- Born: 23 August 1924 Doncaster, Yorkshire, England, United Kingdom
- Died: 13 April 1996 (aged 71) Theydon Bois, Essex, England, United Kingdom

Academic background
- Alma mater: University of Cambridge

Academic work
- Discipline: Econometrics
- Institutions: London School of Economics
- Doctoral students: Alok Bhargava, David Forbes Hendry, Esfandiar Maasoumi, Peter C.B. Phillips, Manuel Arellano

= Denis Sargan =

British econometrician (1924–1996)

John Denis Sargan, FBA (23 August 1924 – 13 April 1996) was a British econometrician who specialized in the analysis of economic time-series.

Sargan was born in Doncaster, Yorkshire in 1924, and was educated at Doncaster Grammar School and St John's College, Cambridge. He made many contributions, notably in instrumental variables estimation, Edgeworth expansions for the distributions of econometric estimators, identification conditions in simultaneous equations models, asymptotic tests for overidentifying restrictions in homoskedastic equations and exact tests for unit roots in autoregressive and moving average models. At the LSE, Sargan was Professor of Econometrics from 1964 to 1984. Sargan was President of the Econometric Society, a Fellow of the British Academy and an (honorary foreign) member of the American Academy of Arts and Sciences.

His influence on econometric methodology is evident in several fields including in the development of Generalized Method of Moments estimators.

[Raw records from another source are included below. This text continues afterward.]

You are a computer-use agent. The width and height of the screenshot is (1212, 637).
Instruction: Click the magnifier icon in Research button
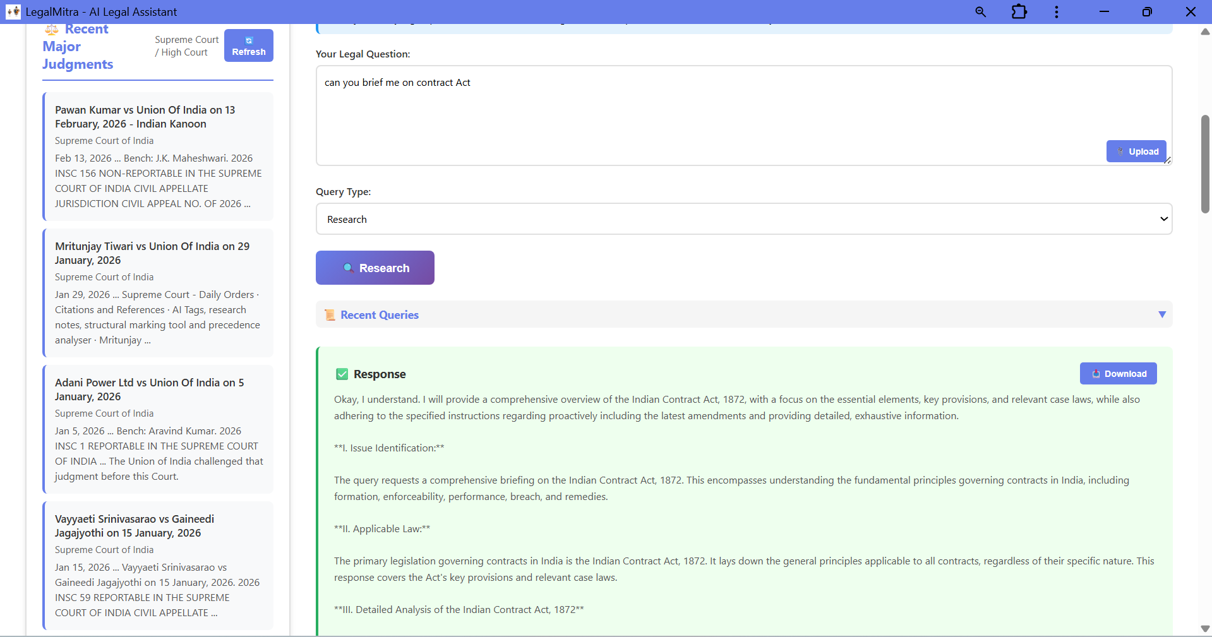(x=348, y=268)
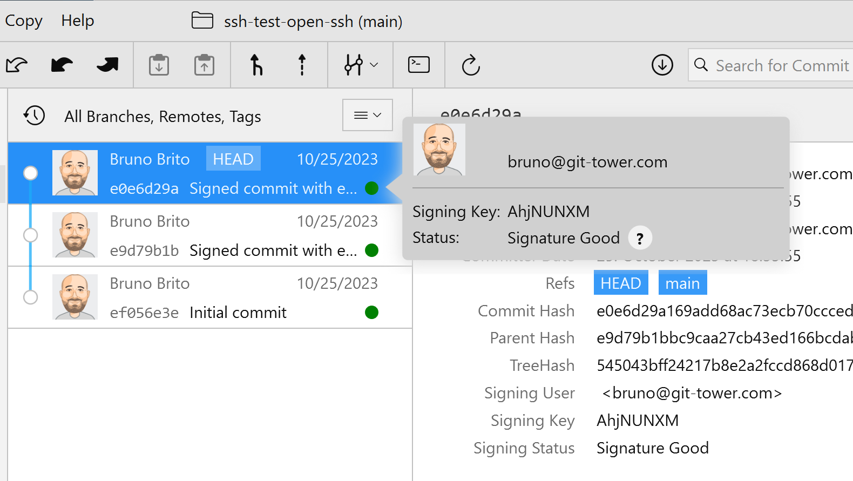853x481 pixels.
Task: Expand the commit list view options dropdown
Action: (x=367, y=115)
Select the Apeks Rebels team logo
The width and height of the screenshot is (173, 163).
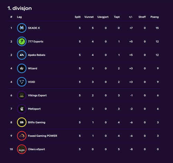22,55
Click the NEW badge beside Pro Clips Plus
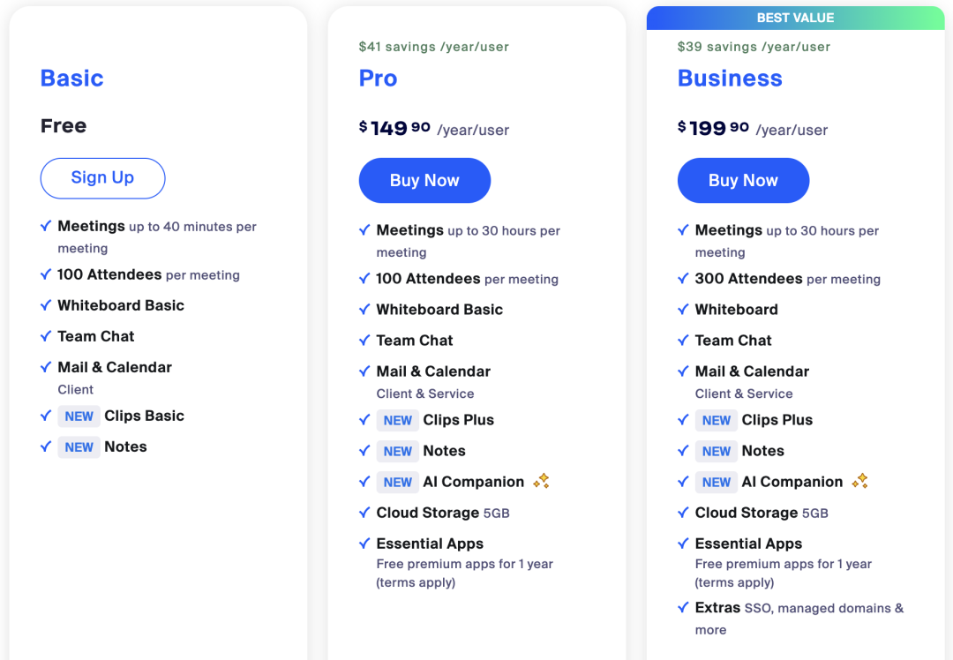Viewport: 953px width, 660px height. pyautogui.click(x=397, y=421)
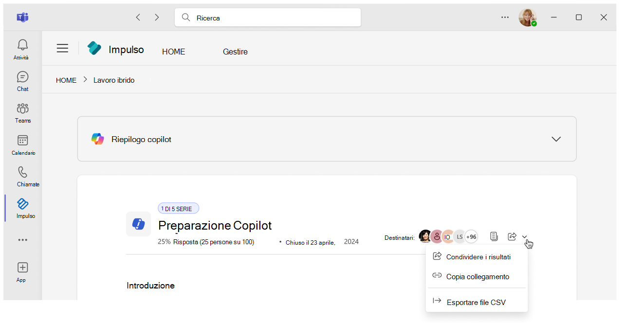Open the Teams sidebar icon

22,108
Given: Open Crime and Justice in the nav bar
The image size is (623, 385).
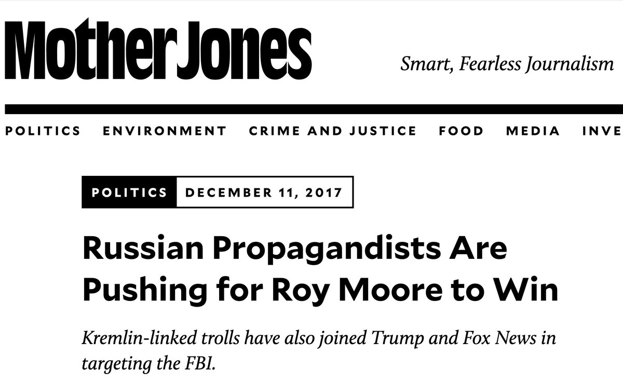Looking at the screenshot, I should point(332,131).
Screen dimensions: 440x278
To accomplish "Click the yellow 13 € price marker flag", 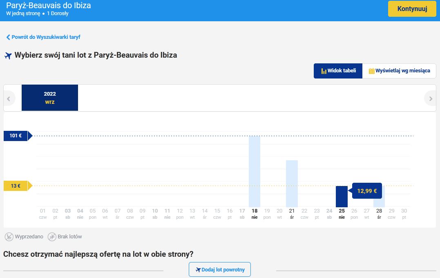I will pos(15,186).
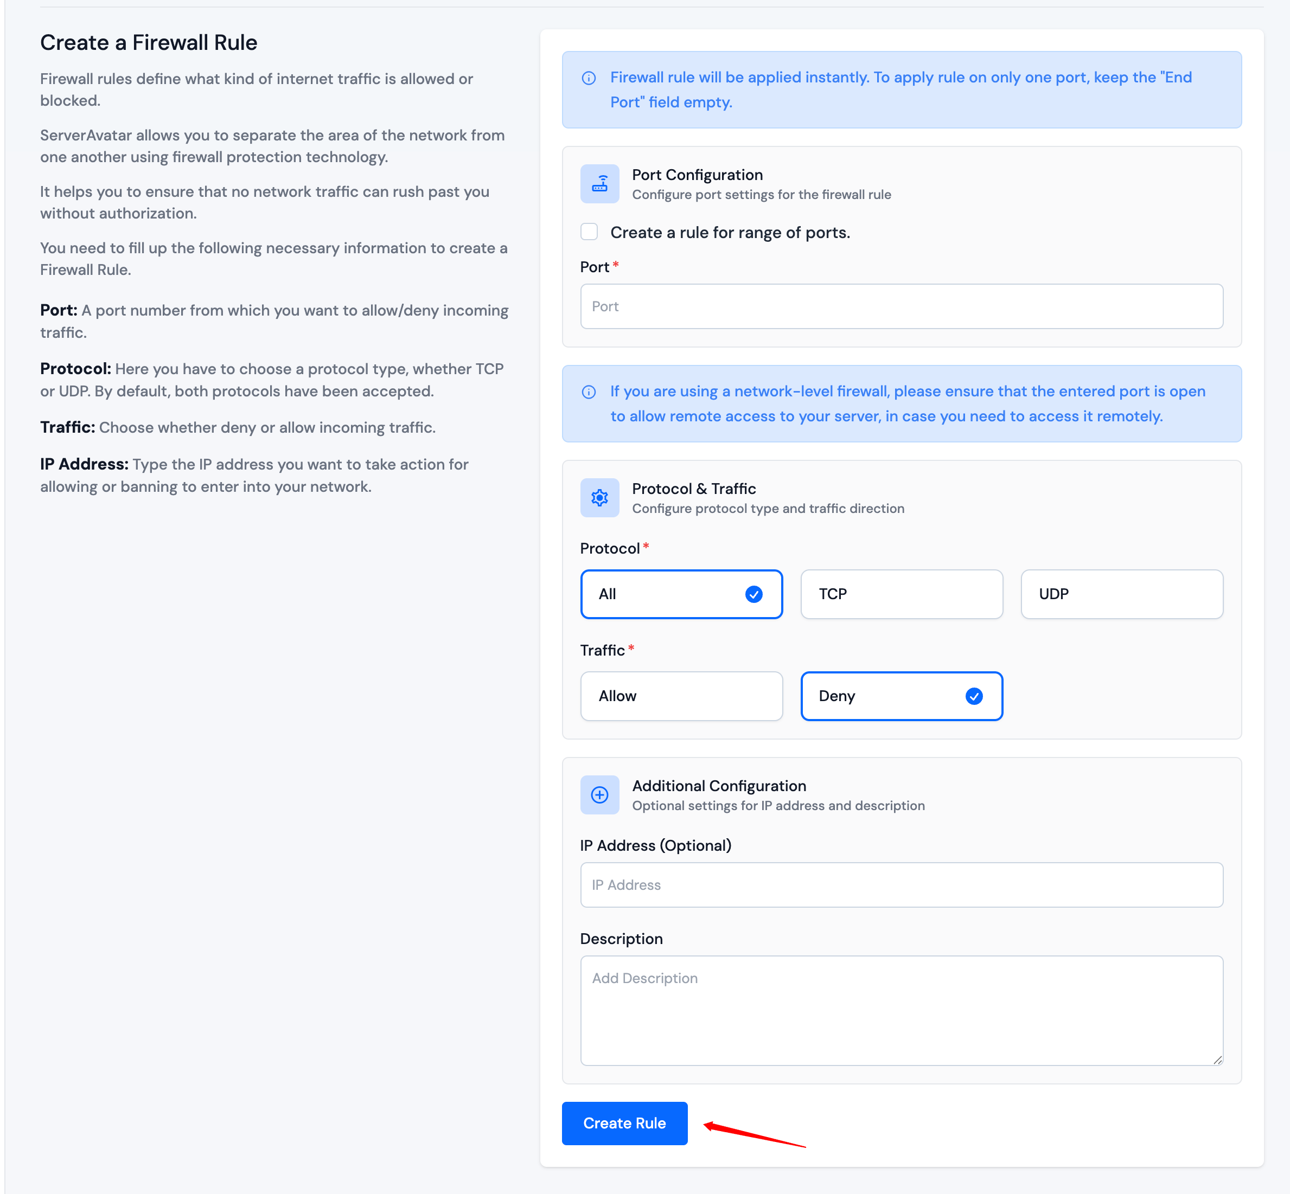Image resolution: width=1290 pixels, height=1194 pixels.
Task: Set traffic to Allow
Action: (x=681, y=696)
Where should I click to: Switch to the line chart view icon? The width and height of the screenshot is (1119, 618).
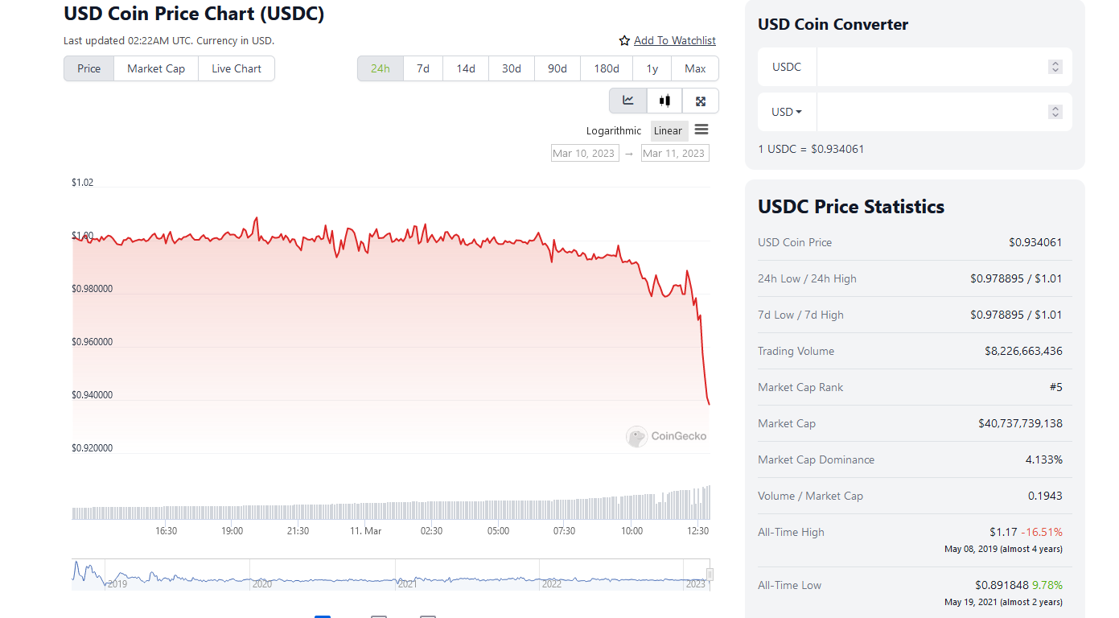point(628,101)
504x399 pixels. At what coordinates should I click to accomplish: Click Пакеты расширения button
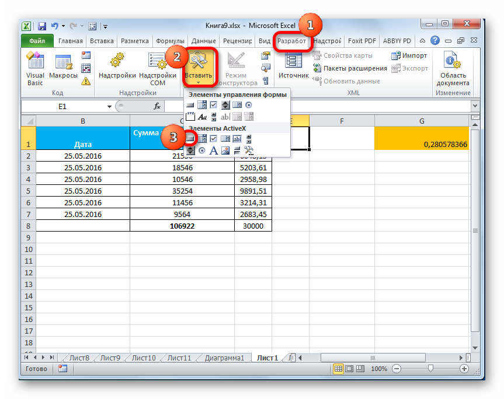pyautogui.click(x=350, y=68)
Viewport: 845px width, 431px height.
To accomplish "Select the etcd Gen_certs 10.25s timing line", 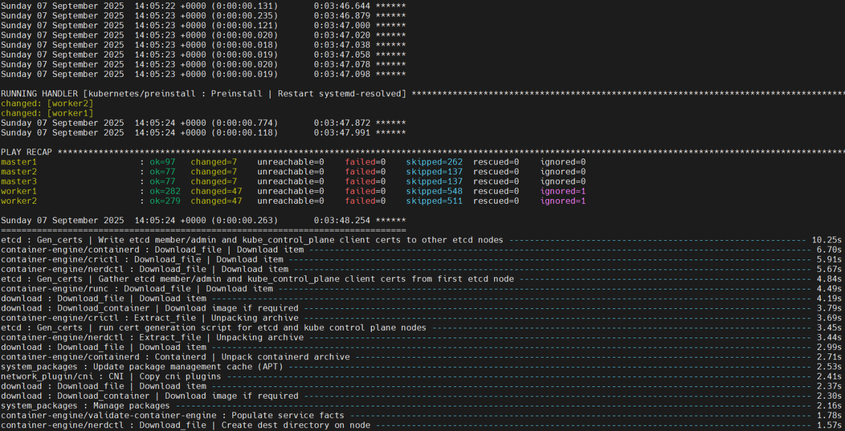I will (176, 240).
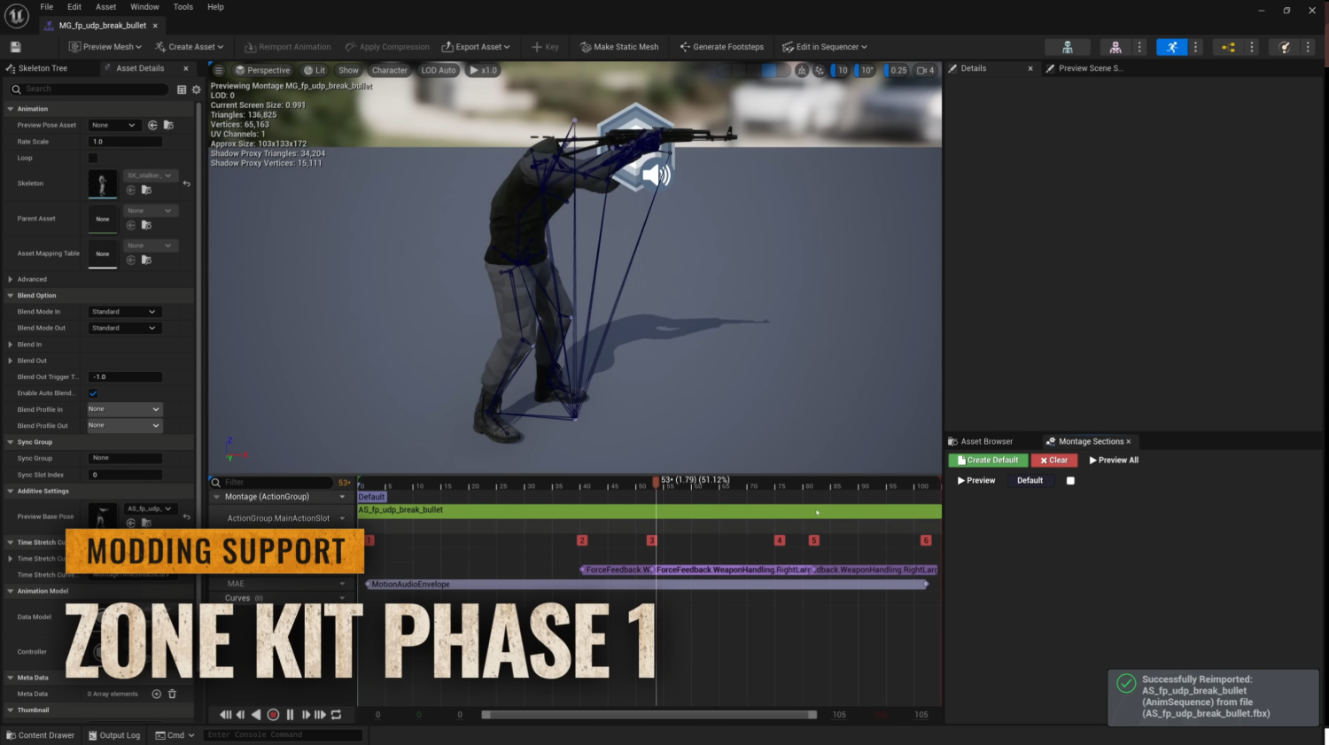Image resolution: width=1329 pixels, height=745 pixels.
Task: Open the Animation Blueprint mode icon
Action: 1227,47
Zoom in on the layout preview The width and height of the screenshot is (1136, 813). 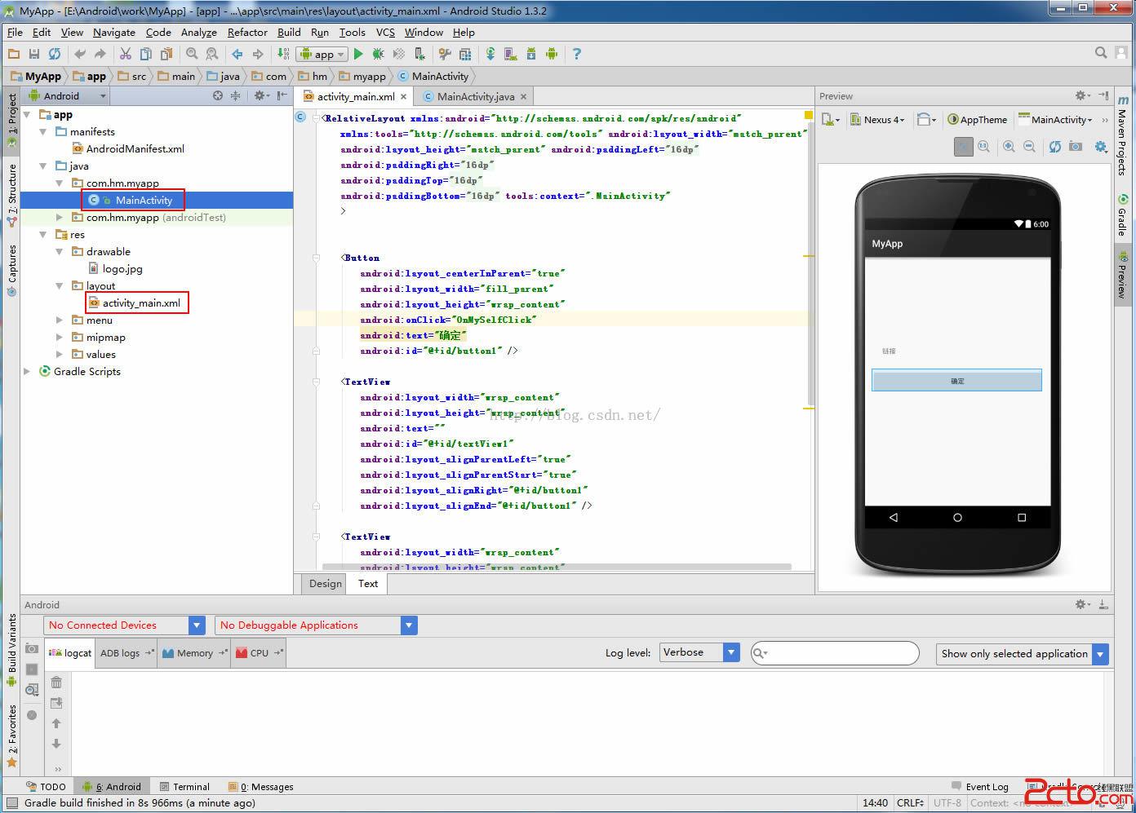click(1009, 147)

== Selected publications ==
- Sargan, J. D. (1958). "The Estimation of Economic Relationships using Instrumental Variables"
- Sargan, J. D. (1964). "Wages and Prices in the United Kingdom: A Study in Econometric Methodology", 16, 25–54. in Econometric Analysis for National Economic Planning, ed. by P. E. Hart, G. Mills, and J. N. Whittaker. London: Butterworths
- Sargan, J. D. (1980). "Some Tests of Dynamic Specification for a Single Equation"

Published posthumously
- Sargan, J. D. (2001). "The Choice Between Sets of Regressors." Econometric Reviews 20(2).
- Sargan, J. D. (2001). "Model Building and Data Mining." Econometric Reviews 20(2): 159–170.
- Sargan, J. D. (2003). "The Development of Econometrics at LSE in the Last 30 Years." Econometric Theory 19(3): 429–438.